Fig. 7. Dif and Relish are synergistically involved in Bt persistence.

a SA-11 bacterial load in midguts of Dif¹;Rel^E20 homozygous mutants 0.5 or 120 h after acute feeding with spores. The horizontal axis indicates the mean number of CFUs per midgut. Each dot corresponds to an independent biological replicate where each replicate is the mean of five midguts. b Representative confocal images showing SA-11^R/G spore germination in the anterior and posterior midgut of WT flies (Canton S) and Dif ¹;Rel^E20 homozygous mutant flies 6 h after acute feeding with spores. DAPI (blue) marks the nuclei. Spores are in red, vegetative cells in green. The yellow fluorescence corresponds to germinating spores. c, d RT-qPCR analyses of the expression of AMPs (c) and amidases (d) in Dif ¹;Rel^E20 homozygous mutant flies 4 and 24 h after acute feeding with SA-11 spores. UC corresponds to flies fed with water. The dots correspond to independent experiments of 10 pooled female flies. Data represent mean ± SEM. Two-sided Mann–Whitney test was used to analyze data in a. Two-sided Student’s t tests were used to analyze data in c and d. *p ≤ 0.05, **p ≤ 0.01, ***p ≤ 0.001, ns = non-significant (P values are provided in the source data file).

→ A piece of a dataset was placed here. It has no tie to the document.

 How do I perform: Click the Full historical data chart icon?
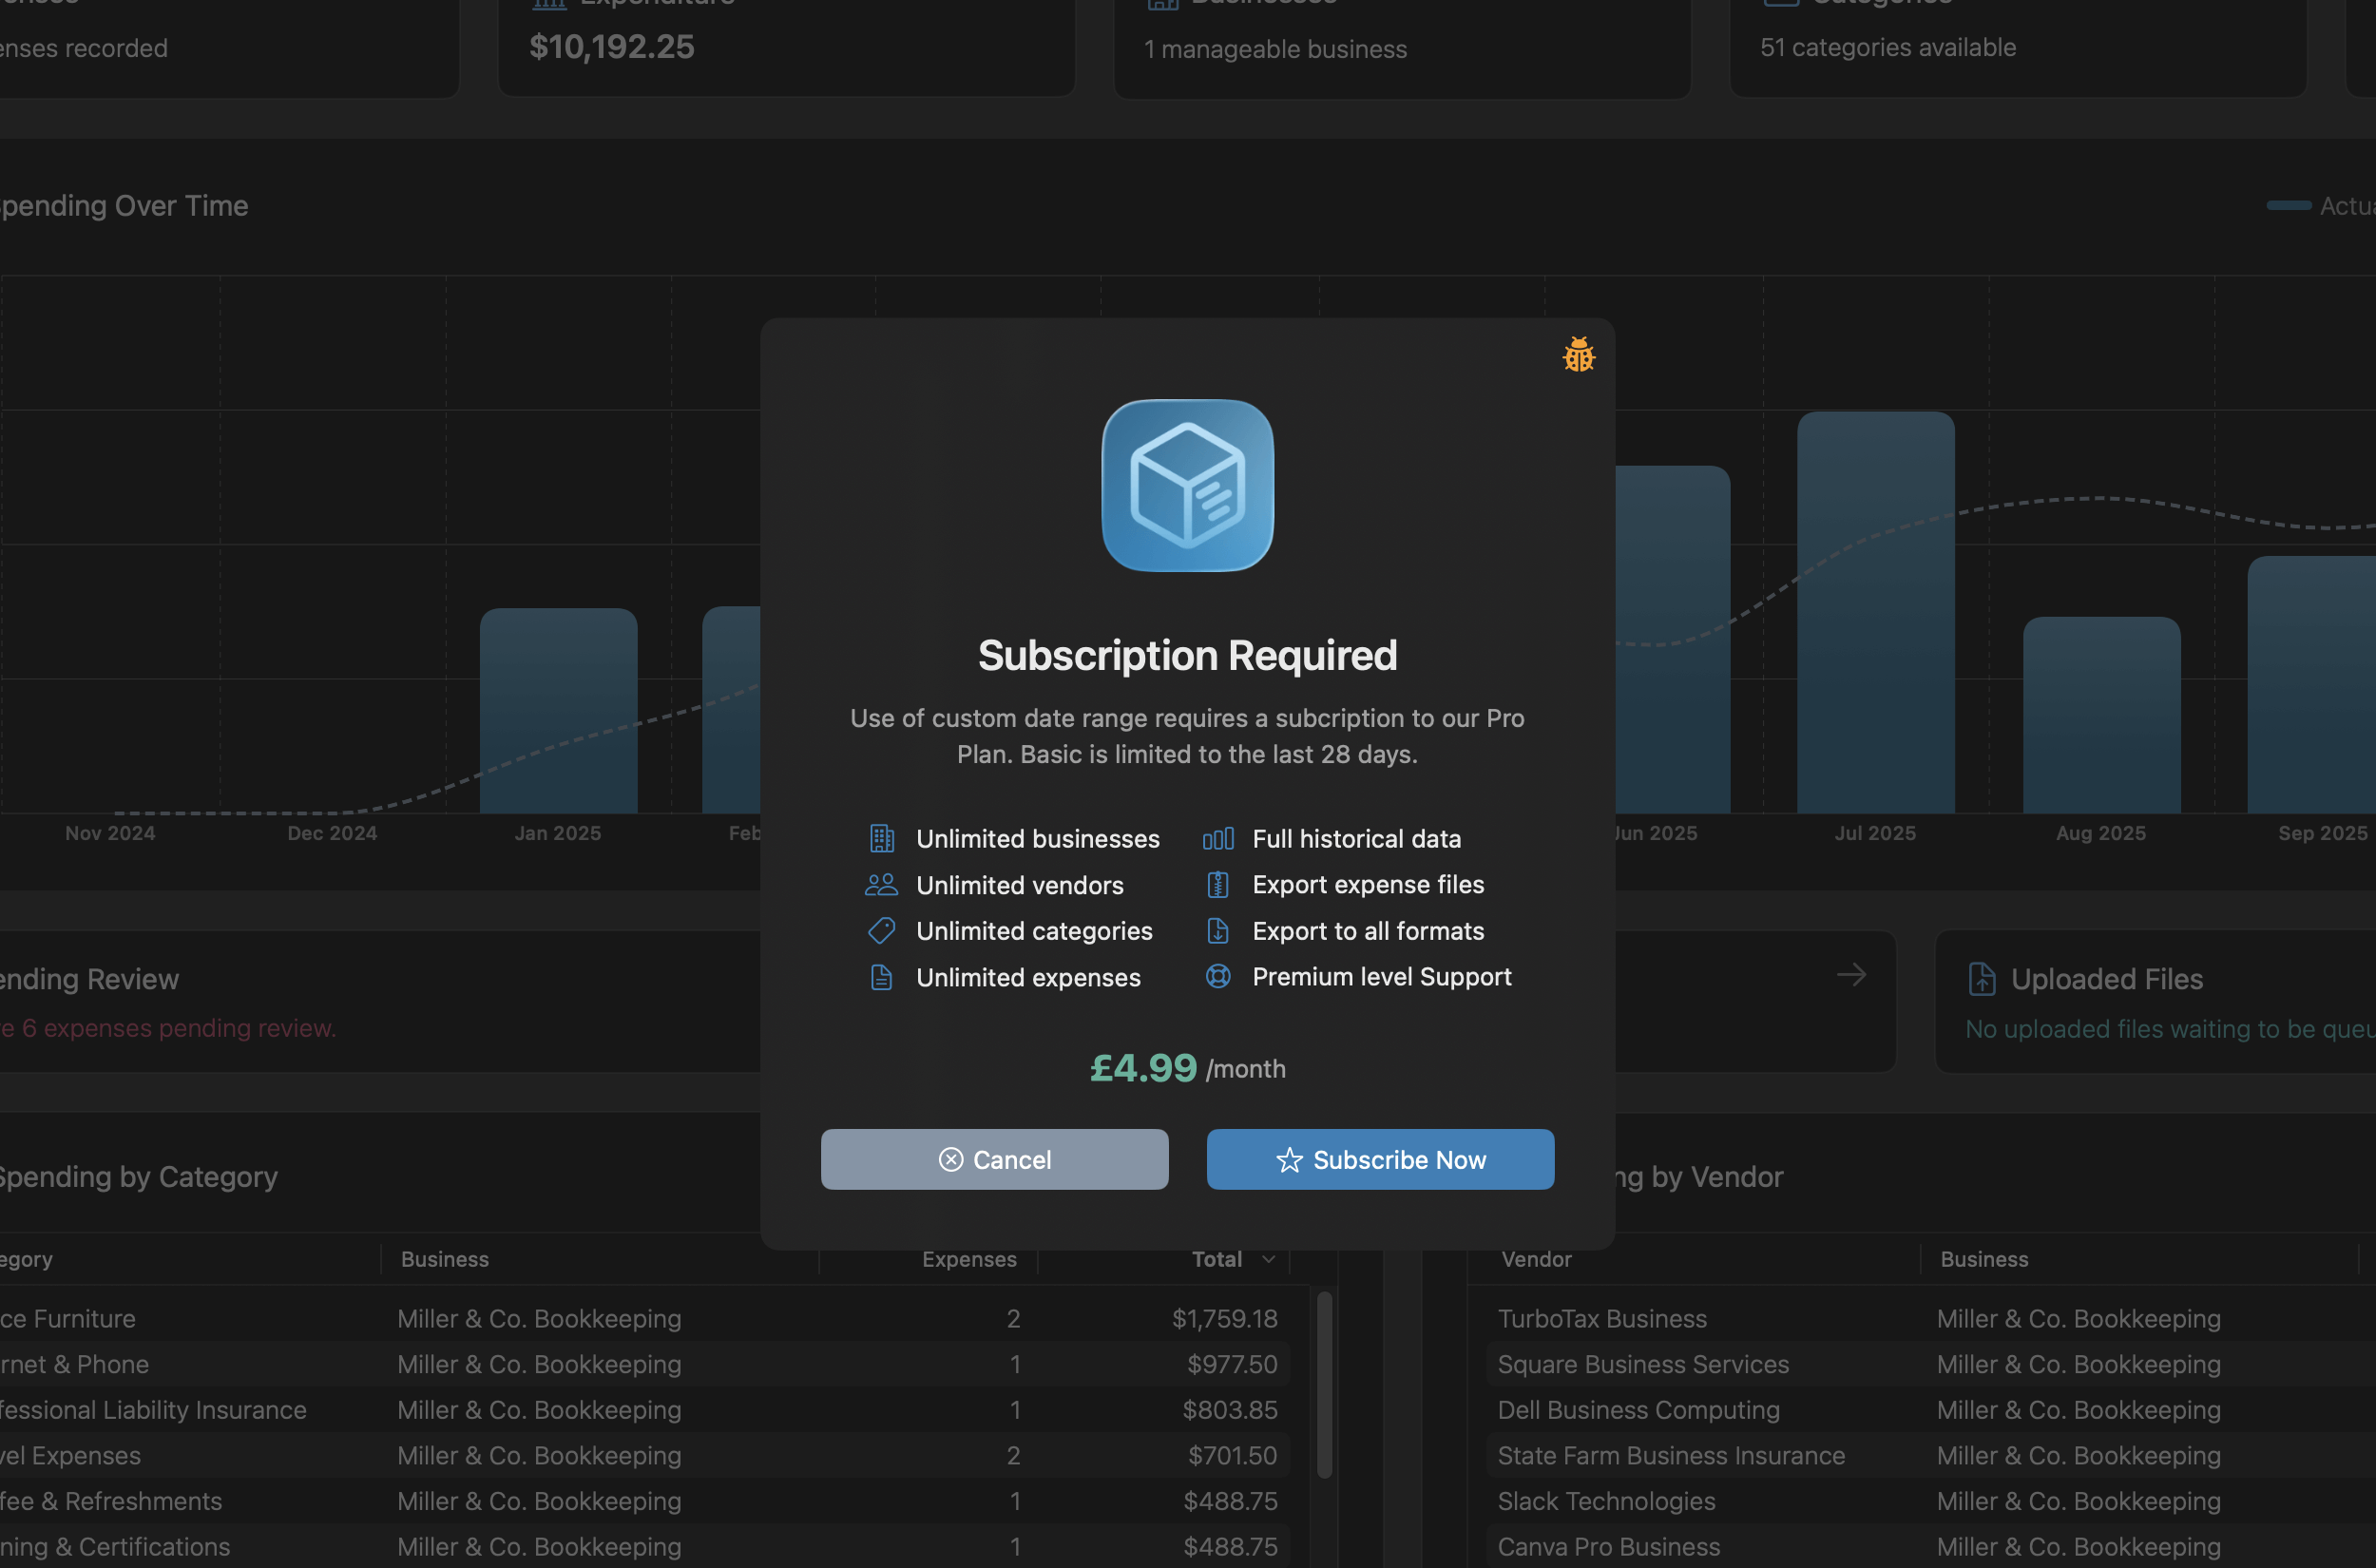tap(1217, 838)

Source data are provided as a Source Data file. e Bacterial persistence upon ingestion of spores. Upper part: ingestion of vegetative cells triggers the release of ROS in the lumen by the Duox enzyme located in anterior enterocytes. In addition to their bacteriostatic activity, ROS induce visceral spasms that accelerate bacterial clearance. Then, the binding of PGNs to the PGRP-LC transmembrane receptor activates the IMD pathway, leading to the release of AMPs which in turn kill the remaining bacteria. Lower part: ingested spores are not perceived by the anterior midgut. Spores reach the posterior midgut where they encounter favorable conditions for their germination. The release of PGNs by the germinating bacteria stimulates the cytoplasmic PGRP-LE receptor directly and the Toll receptor indirectly. The activated IMD and Toll pathways converge on the NF-kB factors Relish and Dif, which activate the genes encoding amidases. The secreted amidases, by digesting PGNs, exert a negative feedback on AMPs production in the posterior midgut, favoring bacterial persistence.